SUPREMES KEEPING UP WITH THE TIMES
Part of what’s good (and, at the same time, often confounding) about the law is that it’s always changing. It has to in order to keep up with the times. Because, as Dylan advised us, “the times, they are a’changin’.”
So the Supremes, as ancient as they may appear to be, have simply got to keep up. Got a grandma who refuses to tackle a new-fangled ATM or an iPad? Well not the Supremes. They’ve probably got Luda on their iPods — well, the liberals anyway. Presumably, the conservatives have some Amboy Dukes.
PRIVACY IS KING
So what they recently wrestled with was technology, specifically, mobile phones and the right to be secure in your own personal stuff.
Here’s what the Supremes had to say: Privacy is king — at least that is when it comes to cell phones. In a unanimous decision, the justices held that in order to search your cell phone (or for that matter, mine), law enforcement must first obtain a warrant. And to get a warrant, you may know, law enforcement must first prove to a judge that they have probable cause.
DEFINING PROBABLE CAUSE
What is “probable cause”?
In short, it is the Fourth Amendment requirement where law enforcement must demonstrate that there is a reasonable basis for believing that a crime may have been committed (for arrest) and that evidence of the crime is present in the place to be searched (for searches).
Probable cause is generally established by providing a judge or magistrate with information that the officers have gathered. Usually, the police provide the information in the form of written statements under oath (called affidavits), which report either their own observations or those of private citizens or police undercover informants. The affidavits police officers submit to judges have to identify objectively suspicious activities rather than simply recite the officer’s subjective beliefs.
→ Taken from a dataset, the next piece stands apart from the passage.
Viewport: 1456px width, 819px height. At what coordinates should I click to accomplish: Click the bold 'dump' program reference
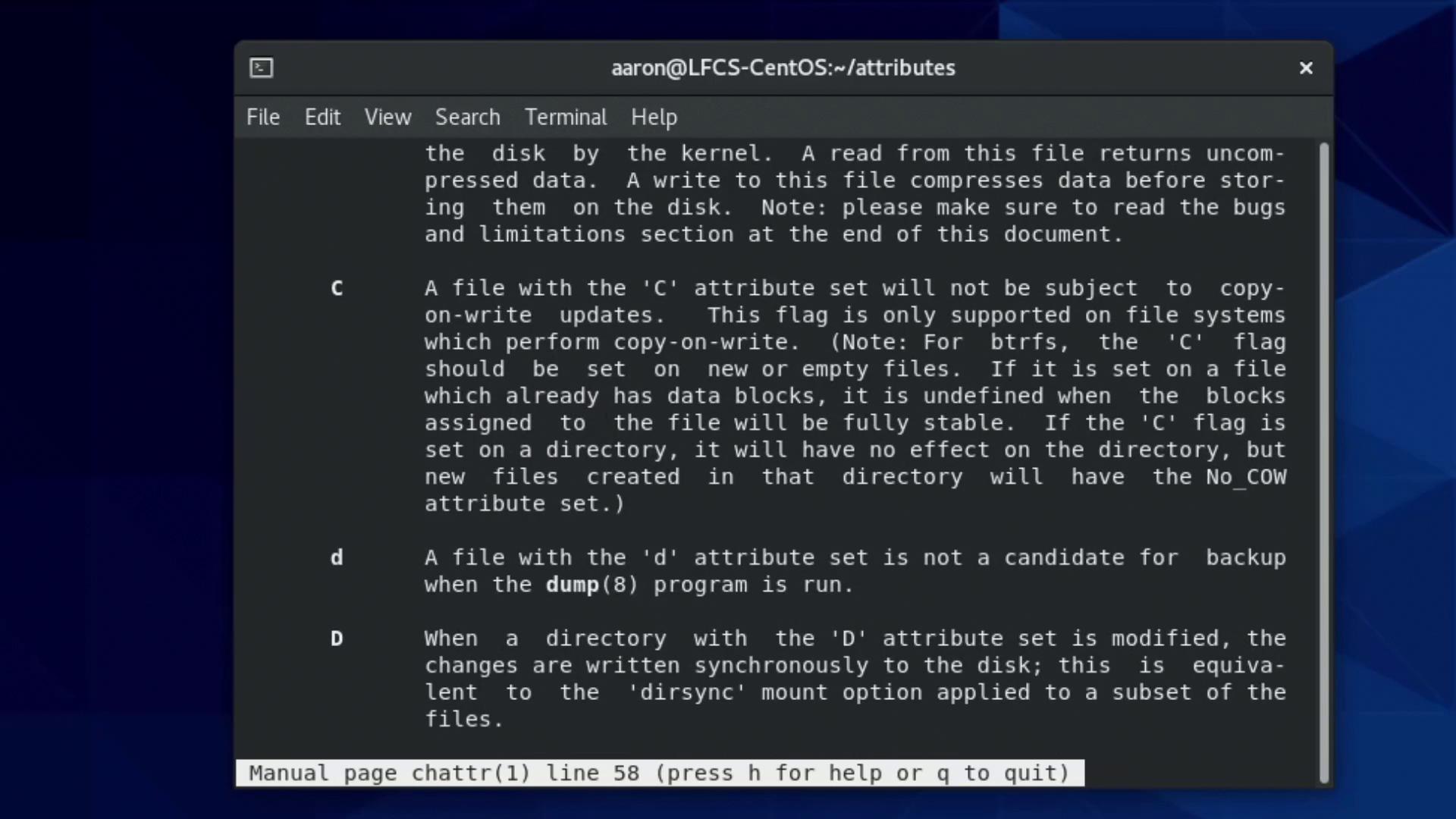[x=573, y=585]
The affidavits have to establish more than a suspicion that criminal activity is afoot but proof beyond a reasonable doubt is reserved for trial.
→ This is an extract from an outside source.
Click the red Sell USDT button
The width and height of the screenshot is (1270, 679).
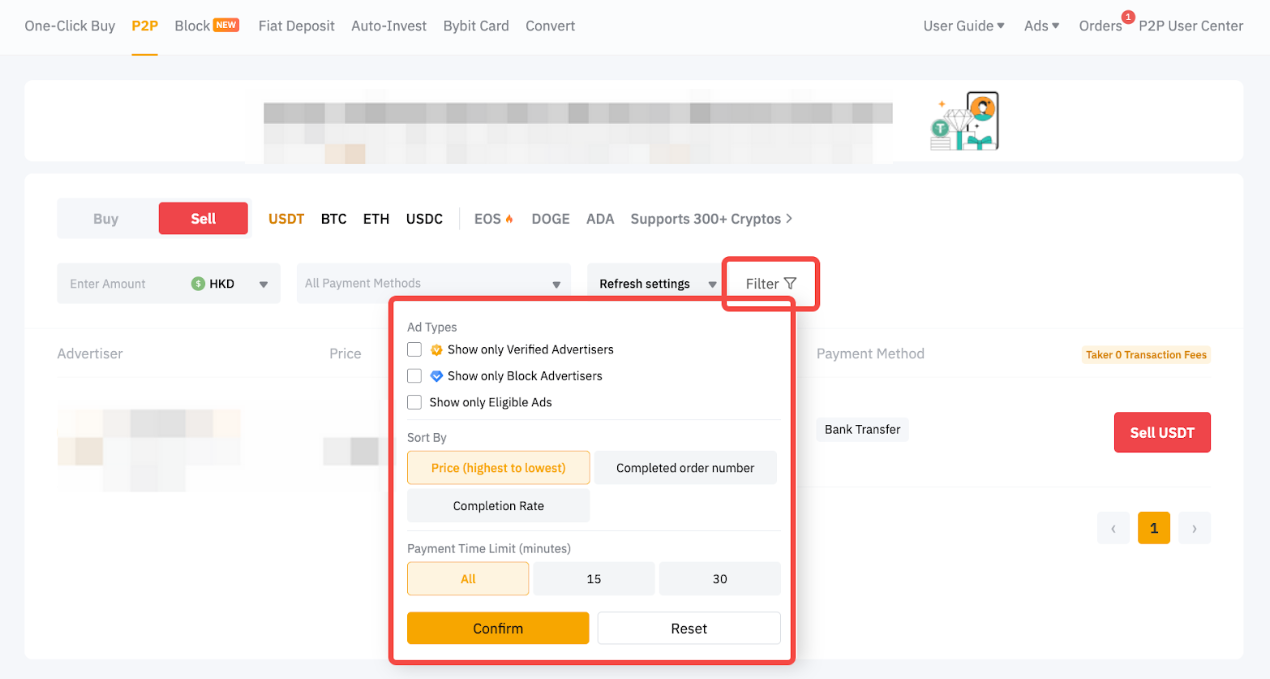[1161, 433]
PROTECTING YOU FROM BIG BROTHER
OK now, back to the Supremes.
This is a big deal. What the Court decided is that in the digital age, different rules are necessary to abide by the Fourth Amendment’s right to be free from unreasonable searches and seizures. This decision, along with the Court’s prior decision in the 2012 Jones case (United States v. Jones, where the Court restricted law enforcement’s ability to place a GPS device on a criminal suspect’s vehicle to track him) is a solar plexus blow to Big Brotherism in its many electronic guises. In fact, in oral argument in Jones, the court referenced George Orwell’s dystopian novel, “1984,” (wherein Big Brother was first birthed) an astonishing six times.
Put simply, the Supremes get it. They got their own stuff on their cell phones too.
So if not quite “Baby Love,” the Supremes’ piping up is music to the ears of many privacy advocates. In fact — dare I say it? — in the latest Supreme Court ruling, activists and everyday Joes and Janes alike, may hear a symphony.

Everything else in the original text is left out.